The fourth paper, Performance Analysis of Rough Set Ensemble of Learning Classifier Systems with Differential Evolution based Rule Discovery by Debie et al., deals with the issue of scaling Michigan-style LCS to higher dimensional problems. The authors propose a rough set based LCS ensemble approach to deal with high dimensional data mining problems. The rough set is a non-statistical mathematically founded data analysis approach that aims at finding the minimum number of features required to approximate concepts in a classification problem. The rough set technique has been used successfully to complement several machine learning algorithms, such as decision trees, but has not been previously integrated and tested with in an LCS framework. A key characteristic of rough set technique, in contrast to other feature selection approaches is that this approach generates a set of representative feature subsets instead of a single optimal subset. The authors utilize this powerful characteristic to train several base LCS in an ensemble setting on separate representative feature subspaces. Each base classifier in the ensemble is a UCS enhanced with a differential evolution rule discovery component instead of the traditional GA rule discovery. The authors present the different performance characteristics of their proposed system on a number of classification tasks and its superiority over the standard LCS.

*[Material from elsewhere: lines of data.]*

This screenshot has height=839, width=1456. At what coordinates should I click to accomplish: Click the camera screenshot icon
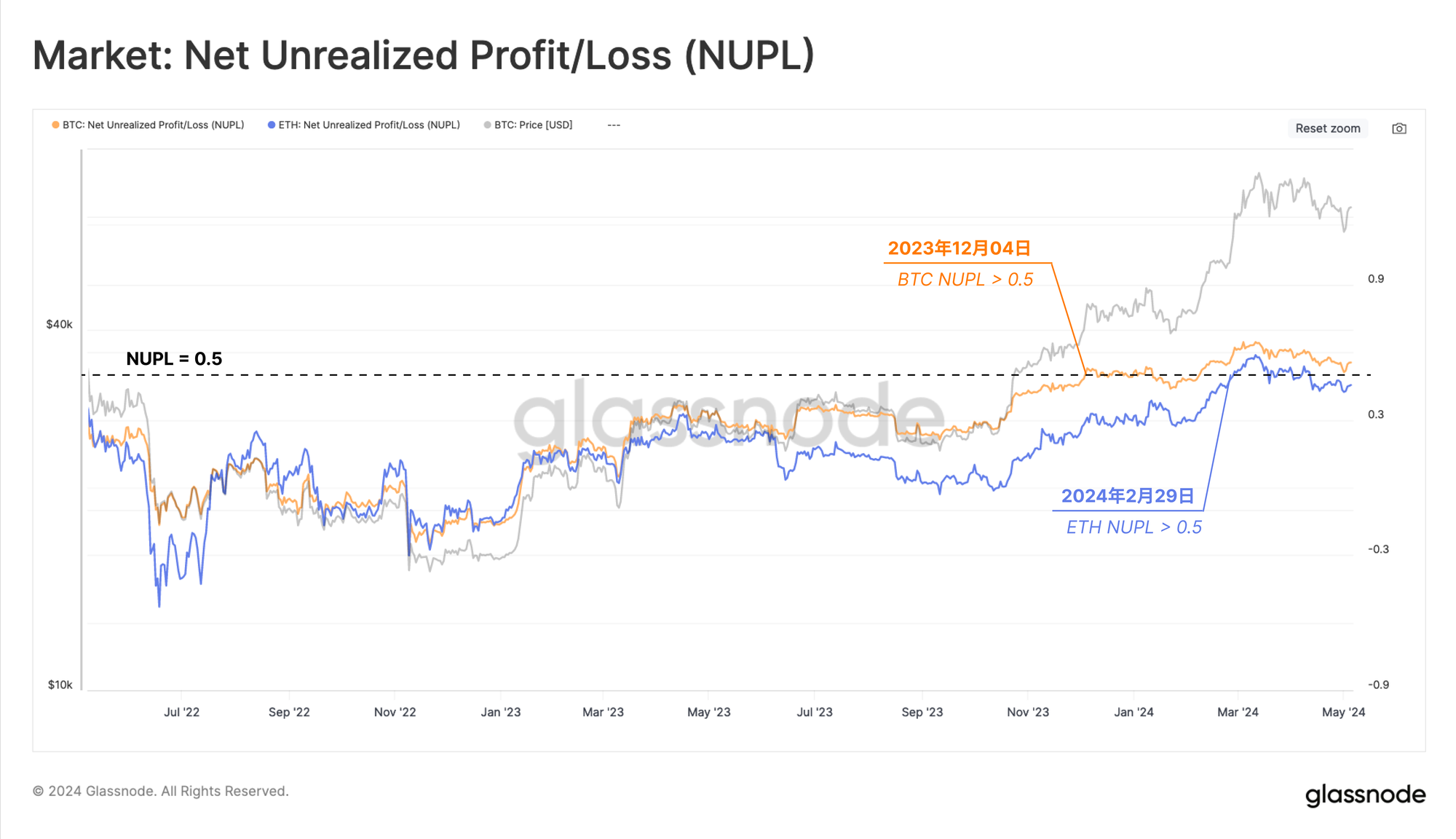point(1398,128)
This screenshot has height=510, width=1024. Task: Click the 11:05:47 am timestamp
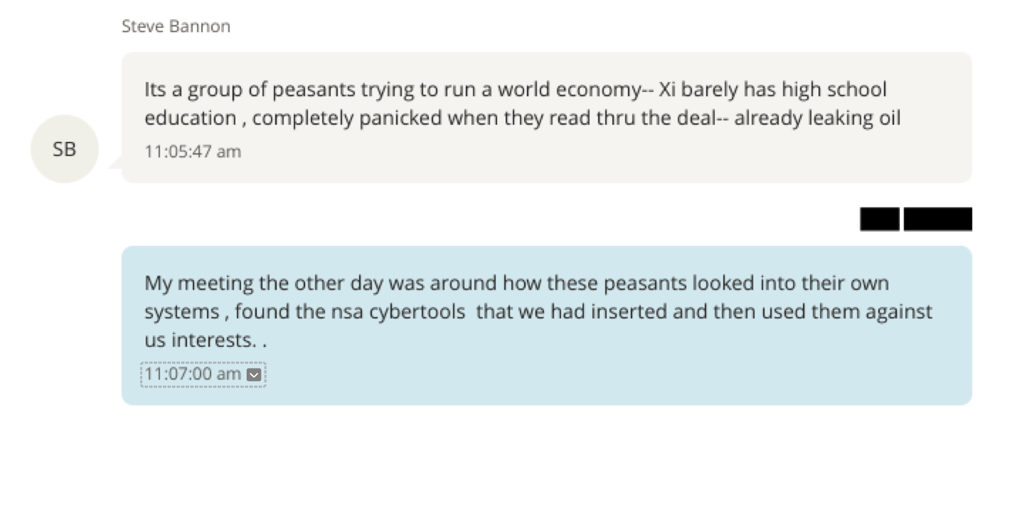tap(193, 152)
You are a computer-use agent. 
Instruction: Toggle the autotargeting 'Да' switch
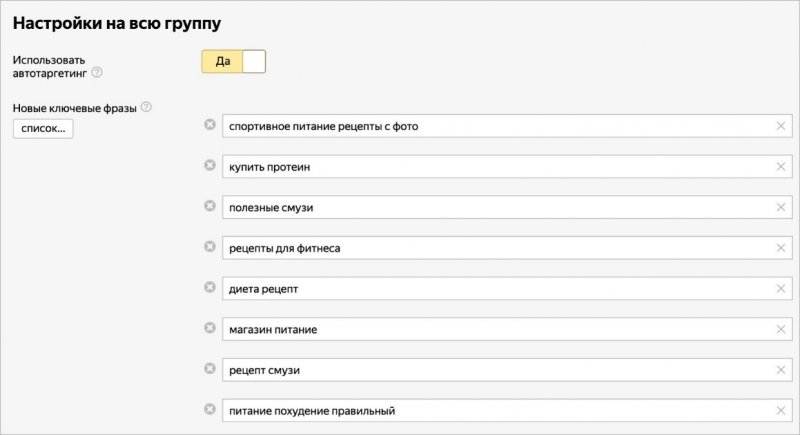coord(233,62)
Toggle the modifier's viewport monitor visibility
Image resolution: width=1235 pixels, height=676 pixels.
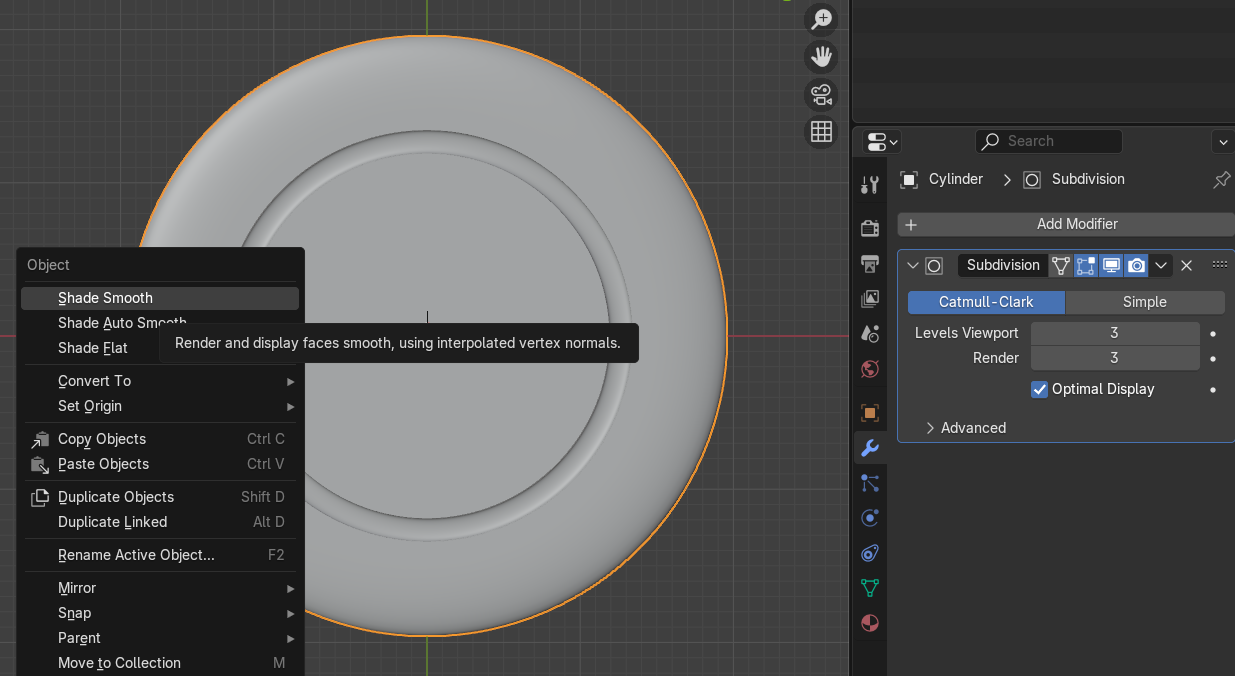tap(1111, 265)
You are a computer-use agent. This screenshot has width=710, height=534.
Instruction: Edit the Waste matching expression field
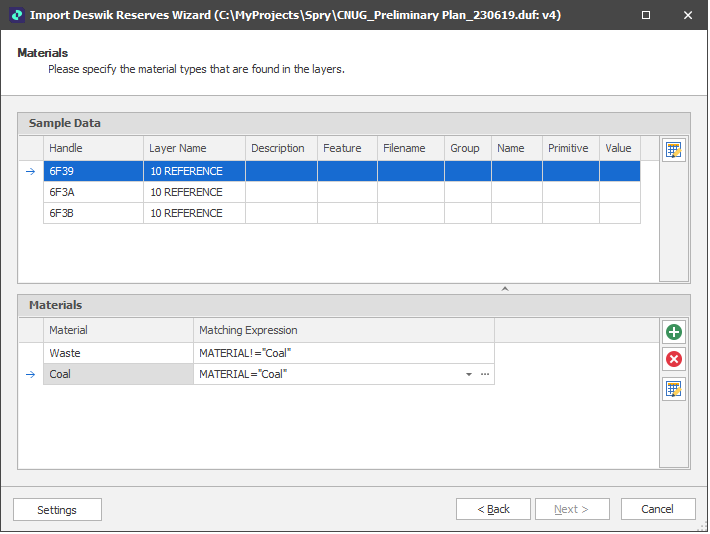(343, 353)
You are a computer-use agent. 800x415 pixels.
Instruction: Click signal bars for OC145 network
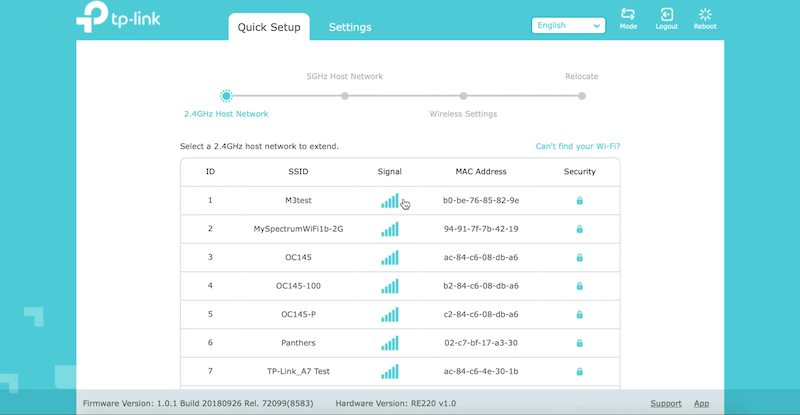click(x=389, y=258)
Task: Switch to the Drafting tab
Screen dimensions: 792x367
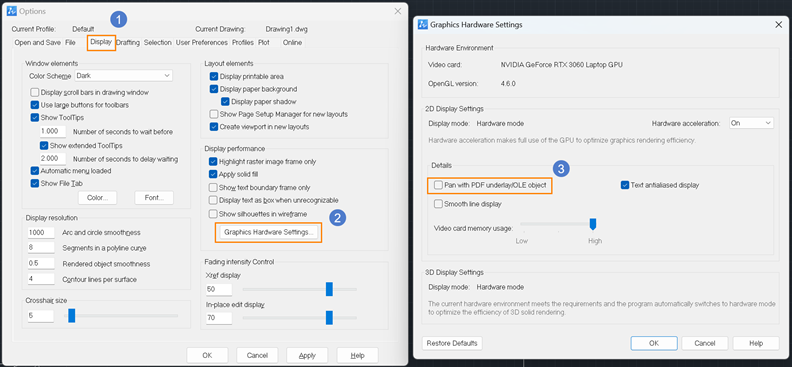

The fifth paper A Multi-Core Parallelization Strategy for Statistical Significance Testing in Learning Classifier Systems, by Rudd et al. deals with speedup issues in LCS through hardware parallelization approaches. The authors emphasize the importance of developing and adopting statistical significance testing strategies for the application of LCS algorithms to real-world problems such as biomedical data mining. This work seeks to make the computationally demanding task of performing permutation-based statistical analysis in LCS more feasible on a single multi-core workstation. The authors’ python implementation yielded near linear speedups as long as the number of concurrent processes did not exceed the availability of CPU cores. This simple LCS parallelization code has been made available for download.

We wish to thank all the authors for contributing their valuable work, the reviewers for their efforts and insight, and the Editor-in-Chief for providing the opportunity to publish this special issue on LCS.